— Stored data entries —

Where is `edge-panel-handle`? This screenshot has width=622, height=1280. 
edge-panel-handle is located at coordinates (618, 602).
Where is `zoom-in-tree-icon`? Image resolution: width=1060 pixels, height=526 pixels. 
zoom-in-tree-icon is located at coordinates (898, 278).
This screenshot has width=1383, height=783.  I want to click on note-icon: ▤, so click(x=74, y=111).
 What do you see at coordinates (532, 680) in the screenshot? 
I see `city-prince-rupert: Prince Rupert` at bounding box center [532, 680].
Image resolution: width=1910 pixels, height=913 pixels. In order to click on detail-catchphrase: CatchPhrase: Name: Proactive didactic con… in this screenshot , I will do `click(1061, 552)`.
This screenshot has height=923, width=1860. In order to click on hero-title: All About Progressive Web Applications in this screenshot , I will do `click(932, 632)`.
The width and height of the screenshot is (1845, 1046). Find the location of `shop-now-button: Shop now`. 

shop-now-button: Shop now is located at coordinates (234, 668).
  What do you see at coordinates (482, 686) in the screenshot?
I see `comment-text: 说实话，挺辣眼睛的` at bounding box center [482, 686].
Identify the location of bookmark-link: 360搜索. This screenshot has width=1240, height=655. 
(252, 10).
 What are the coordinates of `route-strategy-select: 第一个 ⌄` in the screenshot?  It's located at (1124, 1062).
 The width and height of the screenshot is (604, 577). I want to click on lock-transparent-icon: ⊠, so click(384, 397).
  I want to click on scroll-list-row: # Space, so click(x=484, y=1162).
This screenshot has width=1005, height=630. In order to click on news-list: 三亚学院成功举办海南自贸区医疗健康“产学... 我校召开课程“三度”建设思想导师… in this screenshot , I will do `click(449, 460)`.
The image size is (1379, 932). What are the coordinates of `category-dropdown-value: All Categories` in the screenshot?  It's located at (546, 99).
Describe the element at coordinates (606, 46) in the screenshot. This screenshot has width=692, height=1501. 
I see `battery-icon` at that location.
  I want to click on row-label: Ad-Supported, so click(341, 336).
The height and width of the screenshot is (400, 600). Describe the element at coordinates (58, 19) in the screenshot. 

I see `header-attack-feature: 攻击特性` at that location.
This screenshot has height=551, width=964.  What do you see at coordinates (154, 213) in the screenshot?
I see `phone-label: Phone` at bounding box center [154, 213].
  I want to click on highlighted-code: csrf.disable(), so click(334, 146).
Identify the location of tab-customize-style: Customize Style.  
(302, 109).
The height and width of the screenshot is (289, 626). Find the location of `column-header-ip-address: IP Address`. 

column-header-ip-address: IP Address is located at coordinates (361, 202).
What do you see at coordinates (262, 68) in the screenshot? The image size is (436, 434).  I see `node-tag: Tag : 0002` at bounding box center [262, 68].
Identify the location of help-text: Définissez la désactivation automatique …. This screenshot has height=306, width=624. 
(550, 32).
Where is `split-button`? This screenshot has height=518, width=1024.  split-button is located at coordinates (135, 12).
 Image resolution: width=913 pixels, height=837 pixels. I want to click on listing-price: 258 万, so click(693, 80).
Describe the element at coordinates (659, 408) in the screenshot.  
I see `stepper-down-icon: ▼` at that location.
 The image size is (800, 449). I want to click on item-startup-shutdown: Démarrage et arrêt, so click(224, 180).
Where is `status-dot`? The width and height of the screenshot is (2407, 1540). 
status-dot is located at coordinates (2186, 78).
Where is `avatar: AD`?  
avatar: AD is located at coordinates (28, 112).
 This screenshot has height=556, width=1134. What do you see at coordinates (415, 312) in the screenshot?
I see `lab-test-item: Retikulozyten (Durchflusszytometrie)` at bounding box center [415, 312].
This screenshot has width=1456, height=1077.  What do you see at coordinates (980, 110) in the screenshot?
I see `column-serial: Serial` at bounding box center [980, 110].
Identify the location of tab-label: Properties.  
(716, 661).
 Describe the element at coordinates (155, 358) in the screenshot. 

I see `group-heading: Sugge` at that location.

— What needs to be done —
Edit the rows above so that each "Where is" reads "Locate", and leave everything else unchanged.

— Answer for this exercise —
Locate `edge-panel-handle`? This screenshot has width=622, height=1280. 
edge-panel-handle is located at coordinates (618, 602).
Locate `zoom-in-tree-icon`? Image resolution: width=1060 pixels, height=526 pixels. 
zoom-in-tree-icon is located at coordinates (898, 278).
This screenshot has width=1383, height=783.  I want to click on note-icon: ▤, so click(x=74, y=111).
 What do you see at coordinates (532, 680) in the screenshot? 
I see `city-prince-rupert: Prince Rupert` at bounding box center [532, 680].
Image resolution: width=1910 pixels, height=913 pixels. In order to click on detail-catchphrase: CatchPhrase: Name: Proactive didactic con… in this screenshot , I will do `click(1061, 552)`.
This screenshot has height=923, width=1860. In order to click on hero-title: All About Progressive Web Applications in this screenshot , I will do `click(932, 632)`.
The width and height of the screenshot is (1845, 1046). Find the location of `shop-now-button: Shop now`. 

shop-now-button: Shop now is located at coordinates (234, 668).
  What do you see at coordinates (482, 686) in the screenshot?
I see `comment-text: 说实话，挺辣眼睛的` at bounding box center [482, 686].
Identify the location of bookmark-link: 360搜索. This screenshot has width=1240, height=655. 
(252, 10).
 What are the coordinates of `route-strategy-select: 第一个 ⌄` in the screenshot?  It's located at (1124, 1062).
 The width and height of the screenshot is (604, 577). I want to click on lock-transparent-icon: ⊠, so click(384, 397).
  I want to click on scroll-list-row: # Space, so click(x=484, y=1162).
This screenshot has width=1005, height=630. In order to click on news-list: 三亚学院成功举办海南自贸区医疗健康“产学... 我校召开课程“三度”建设思想导师… in this screenshot , I will do `click(449, 460)`.
The image size is (1379, 932). What are the coordinates of `category-dropdown-value: All Categories` in the screenshot?  It's located at (546, 99).
Describe the element at coordinates (606, 46) in the screenshot. This screenshot has width=692, height=1501. 
I see `battery-icon` at that location.
  I want to click on row-label: Ad-Supported, so click(341, 336).
The height and width of the screenshot is (400, 600). Describe the element at coordinates (58, 19) in the screenshot. 

I see `header-attack-feature: 攻击特性` at that location.
This screenshot has height=551, width=964.  What do you see at coordinates (154, 213) in the screenshot?
I see `phone-label: Phone` at bounding box center [154, 213].
  I want to click on highlighted-code: csrf.disable(), so click(334, 146).
Identify the location of tab-customize-style: Customize Style.  
(302, 109).
The height and width of the screenshot is (289, 626). Find the location of `column-header-ip-address: IP Address`. 

column-header-ip-address: IP Address is located at coordinates (361, 202).
What do you see at coordinates (262, 68) in the screenshot? The image size is (436, 434).  I see `node-tag: Tag : 0002` at bounding box center [262, 68].
Identify the location of help-text: Définissez la désactivation automatique …. This screenshot has height=306, width=624. 
(550, 32).
Locate `split-button`? This screenshot has height=518, width=1024.  split-button is located at coordinates (135, 12).
 Image resolution: width=913 pixels, height=837 pixels. I want to click on listing-price: 258 万, so click(693, 80).
Describe the element at coordinates (659, 408) in the screenshot.  
I see `stepper-down-icon: ▼` at that location.
 The image size is (800, 449). I want to click on item-startup-shutdown: Démarrage et arrêt, so click(224, 180).
Locate `status-dot`? The width and height of the screenshot is (2407, 1540). 
status-dot is located at coordinates (2186, 78).
Locate `avatar: AD`?  
avatar: AD is located at coordinates (28, 112).
 This screenshot has height=556, width=1134. What do you see at coordinates (415, 312) in the screenshot?
I see `lab-test-item: Retikulozyten (Durchflusszytometrie)` at bounding box center [415, 312].
This screenshot has width=1456, height=1077.  What do you see at coordinates (980, 110) in the screenshot?
I see `column-serial: Serial` at bounding box center [980, 110].
Identify the location of tab-label: Properties.  
(716, 661).
 Describe the element at coordinates (155, 358) in the screenshot. 

I see `group-heading: Sugge` at that location.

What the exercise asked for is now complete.